Here’s what a complete CPA insurance programme actually looks like in 2026, beyond the E&O.
1. Cyber, sized for client-data volume
The accounting firm cyber exposure isn’t theoretical. Every firm holds:
- Client SSNs and tax IDs
- Financial statements and bank account details
- Payroll data, including for the firm’s own staff
- W-9s, 1099s, K-1s — the entire downstream tax ecosystem
The likely loss isn’t ransomware. It’s social-engineering / wire fraud during tax season, credential theft from tax software, and the third-party suits that follow when client data is exposed.
Sizing: $2M – $5M is typical for a mid-sized CPA practice; multi-partner firms with >50k client records should be at $5M+. Limits should be sized to records held, not headcount.
2. Crime / fidelity, with social engineering as a primary limit
Most CPA practices have at least one employee with access to client bank accounts (write-up, bookkeeping, controller-level engagements). That’s an employee dishonesty exposure that standard crime cover responds to.
The bigger 2026 exposure is social-engineering fraud — fake client emails redirecting refunds, vendor-impersonation invoices, finance-team email compromise. Standard crime policies typically sub-limit this to $50k–$100k, which is materially below typical loss.
The right structure: crime policy with primary social-engineering limits sized to the firm’s annual client-funds throughput, and explicit coverage for “voluntary transfer” scenarios (since social engineering essentially always involves an employee being tricked into authorising a transaction).
3. EPLI, sized for the right workforce
CPA practices are W-2-heavy and turnover-heavy, especially in the audit-staff associate years. Wage-and-hour, harassment, discrimination and wrongful-termination claims are statistically more common than malpractice claims at growing firms.
Sizing: $1M minimum; $3M+ for firms with 50+ employees or multi-state operations. Wage-and-hour cover is the line item to scrutinise — many EPLI forms sub-limit it heavily.
4. D&O, once the firm reaches partnership scale
For LLPs and partnership structures, professional liability covers professional acts but not management acts. A partner sued personally for decisions about firm governance — admission, expulsion, compensation, succession, M&A — needs D&O cover, not LPL.
Sizing: $1M – $5M depending on partnership size and revenue. M&A activity, lateral partner additions, and any litigation history within the partnership are the events that prompt upsizing.
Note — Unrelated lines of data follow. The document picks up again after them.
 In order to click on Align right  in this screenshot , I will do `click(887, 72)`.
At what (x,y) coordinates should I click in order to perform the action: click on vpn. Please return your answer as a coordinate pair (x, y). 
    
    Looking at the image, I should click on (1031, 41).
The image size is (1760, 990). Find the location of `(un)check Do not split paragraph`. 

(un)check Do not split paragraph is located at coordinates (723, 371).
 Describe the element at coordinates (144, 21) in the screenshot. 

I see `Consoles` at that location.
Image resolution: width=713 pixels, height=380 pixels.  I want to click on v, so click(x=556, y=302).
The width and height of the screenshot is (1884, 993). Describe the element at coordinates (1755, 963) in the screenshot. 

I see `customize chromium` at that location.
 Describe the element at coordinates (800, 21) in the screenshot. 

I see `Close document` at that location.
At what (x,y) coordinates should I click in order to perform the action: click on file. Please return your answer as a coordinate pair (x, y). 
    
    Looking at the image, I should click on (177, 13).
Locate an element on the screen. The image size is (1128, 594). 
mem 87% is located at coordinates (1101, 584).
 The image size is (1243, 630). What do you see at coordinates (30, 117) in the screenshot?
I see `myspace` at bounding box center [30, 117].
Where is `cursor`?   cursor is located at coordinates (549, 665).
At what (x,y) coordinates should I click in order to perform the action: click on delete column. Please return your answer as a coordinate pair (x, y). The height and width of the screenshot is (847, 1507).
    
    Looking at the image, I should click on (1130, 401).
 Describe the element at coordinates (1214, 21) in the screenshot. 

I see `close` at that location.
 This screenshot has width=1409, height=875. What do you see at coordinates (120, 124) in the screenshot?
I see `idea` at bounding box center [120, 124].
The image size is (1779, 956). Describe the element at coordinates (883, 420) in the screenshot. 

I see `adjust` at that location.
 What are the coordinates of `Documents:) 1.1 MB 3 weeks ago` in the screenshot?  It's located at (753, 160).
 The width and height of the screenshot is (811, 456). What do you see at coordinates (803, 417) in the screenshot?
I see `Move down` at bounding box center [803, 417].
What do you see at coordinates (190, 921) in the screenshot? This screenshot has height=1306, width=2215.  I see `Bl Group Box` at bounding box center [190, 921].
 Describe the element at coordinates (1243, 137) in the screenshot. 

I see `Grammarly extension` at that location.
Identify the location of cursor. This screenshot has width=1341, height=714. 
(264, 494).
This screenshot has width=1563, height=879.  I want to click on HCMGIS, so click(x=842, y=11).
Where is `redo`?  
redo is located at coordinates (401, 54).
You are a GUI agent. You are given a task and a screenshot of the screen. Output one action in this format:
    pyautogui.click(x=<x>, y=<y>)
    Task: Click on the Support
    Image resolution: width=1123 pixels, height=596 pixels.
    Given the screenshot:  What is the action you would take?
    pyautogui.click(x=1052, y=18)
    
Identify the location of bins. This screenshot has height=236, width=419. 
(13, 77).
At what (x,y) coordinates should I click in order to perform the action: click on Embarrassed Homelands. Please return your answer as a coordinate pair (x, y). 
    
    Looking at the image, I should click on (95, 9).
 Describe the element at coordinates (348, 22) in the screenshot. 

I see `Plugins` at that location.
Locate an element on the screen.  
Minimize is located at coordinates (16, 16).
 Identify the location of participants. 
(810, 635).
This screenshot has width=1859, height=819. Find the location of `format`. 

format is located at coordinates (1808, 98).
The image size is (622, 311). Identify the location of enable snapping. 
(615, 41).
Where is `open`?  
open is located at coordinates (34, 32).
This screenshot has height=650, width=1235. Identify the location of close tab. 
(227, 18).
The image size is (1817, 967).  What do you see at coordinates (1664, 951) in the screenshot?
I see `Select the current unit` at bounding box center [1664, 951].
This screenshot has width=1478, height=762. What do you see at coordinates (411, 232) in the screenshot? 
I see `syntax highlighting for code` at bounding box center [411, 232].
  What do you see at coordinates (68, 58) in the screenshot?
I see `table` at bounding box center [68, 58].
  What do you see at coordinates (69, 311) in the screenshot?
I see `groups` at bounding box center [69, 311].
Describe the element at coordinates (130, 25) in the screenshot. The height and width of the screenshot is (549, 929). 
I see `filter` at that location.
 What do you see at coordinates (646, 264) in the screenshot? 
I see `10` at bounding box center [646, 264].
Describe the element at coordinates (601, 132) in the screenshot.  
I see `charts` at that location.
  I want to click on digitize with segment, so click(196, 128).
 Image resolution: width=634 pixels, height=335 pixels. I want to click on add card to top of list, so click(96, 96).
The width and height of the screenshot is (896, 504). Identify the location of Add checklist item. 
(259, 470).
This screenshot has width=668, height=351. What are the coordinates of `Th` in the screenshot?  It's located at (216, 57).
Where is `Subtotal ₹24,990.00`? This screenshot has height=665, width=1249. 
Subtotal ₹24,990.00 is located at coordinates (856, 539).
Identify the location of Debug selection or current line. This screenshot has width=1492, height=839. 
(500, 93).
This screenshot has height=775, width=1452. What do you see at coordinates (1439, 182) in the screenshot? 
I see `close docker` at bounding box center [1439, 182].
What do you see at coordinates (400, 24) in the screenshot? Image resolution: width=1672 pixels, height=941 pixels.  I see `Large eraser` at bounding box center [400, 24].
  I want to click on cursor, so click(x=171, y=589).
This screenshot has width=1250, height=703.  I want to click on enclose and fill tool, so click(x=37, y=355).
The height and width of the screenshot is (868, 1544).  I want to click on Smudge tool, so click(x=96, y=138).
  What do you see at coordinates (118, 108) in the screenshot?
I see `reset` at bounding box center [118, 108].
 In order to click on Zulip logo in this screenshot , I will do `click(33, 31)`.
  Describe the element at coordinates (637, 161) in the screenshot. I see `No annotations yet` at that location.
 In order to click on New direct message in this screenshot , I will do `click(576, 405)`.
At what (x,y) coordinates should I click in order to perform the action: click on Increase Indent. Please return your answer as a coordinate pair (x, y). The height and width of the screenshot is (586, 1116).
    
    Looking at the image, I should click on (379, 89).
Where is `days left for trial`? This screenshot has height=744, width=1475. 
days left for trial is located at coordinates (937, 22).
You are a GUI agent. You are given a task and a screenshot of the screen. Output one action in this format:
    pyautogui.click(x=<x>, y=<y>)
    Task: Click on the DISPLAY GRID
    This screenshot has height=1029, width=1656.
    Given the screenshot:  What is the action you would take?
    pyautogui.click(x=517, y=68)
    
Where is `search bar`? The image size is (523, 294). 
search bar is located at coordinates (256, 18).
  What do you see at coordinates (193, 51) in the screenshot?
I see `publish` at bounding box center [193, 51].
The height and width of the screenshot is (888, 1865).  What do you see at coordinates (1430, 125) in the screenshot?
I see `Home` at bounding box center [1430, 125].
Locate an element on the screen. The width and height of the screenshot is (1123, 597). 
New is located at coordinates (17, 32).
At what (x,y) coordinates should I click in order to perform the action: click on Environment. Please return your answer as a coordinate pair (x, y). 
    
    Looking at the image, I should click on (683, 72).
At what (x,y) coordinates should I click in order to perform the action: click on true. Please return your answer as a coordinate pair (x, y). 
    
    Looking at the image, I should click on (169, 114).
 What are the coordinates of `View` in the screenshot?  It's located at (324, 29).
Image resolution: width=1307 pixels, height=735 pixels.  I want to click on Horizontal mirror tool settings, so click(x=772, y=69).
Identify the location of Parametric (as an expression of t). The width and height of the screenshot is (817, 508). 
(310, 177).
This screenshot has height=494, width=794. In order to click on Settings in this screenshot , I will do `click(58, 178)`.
5. Business owner’s policy
The unsexy floor: BOP covers the office property, GL for third-party slip-and-fall and basic liability, and modest business interruption. Most landlords require certificates, most clients expect baseline GL coverage. Limits here are usually adequate at modest levels and the line is cheap.
How the lines should overlap
The mistake most CPA practices make is to buy each line separately, from different carriers, without anyone reviewing whether the forms actually overlap correctly. The most common gap: a tax-season social-engineering loss falls between cyber (which sub-limited it) and crime (which excluded voluntary transfer). Neither carrier pays. The firm pays.
A clean programme has all five lines reviewed against each other annually, with primary limits and sub-limits sized to the actual exposure shape of an accounting practice — not the generic professional-services template.
What we tell new CPA clients
Three questions, one annual review:
- What’s the cyber social-engineering limit? If it’s under $250k for any practice with >$2M in client throughput, that’s a known gap.
- Is the crime policy’s voluntary-transfer exclusion present? If yes, push for an endorsement or a different carrier.
- Is EPLI sized to actual headcount and geography? Multi-state remote workers need multi-state EPLI; firms scaling associate headcount need to size up.
Professional liability is the floor of a CPA insurance programme. It isn’t the whole programme.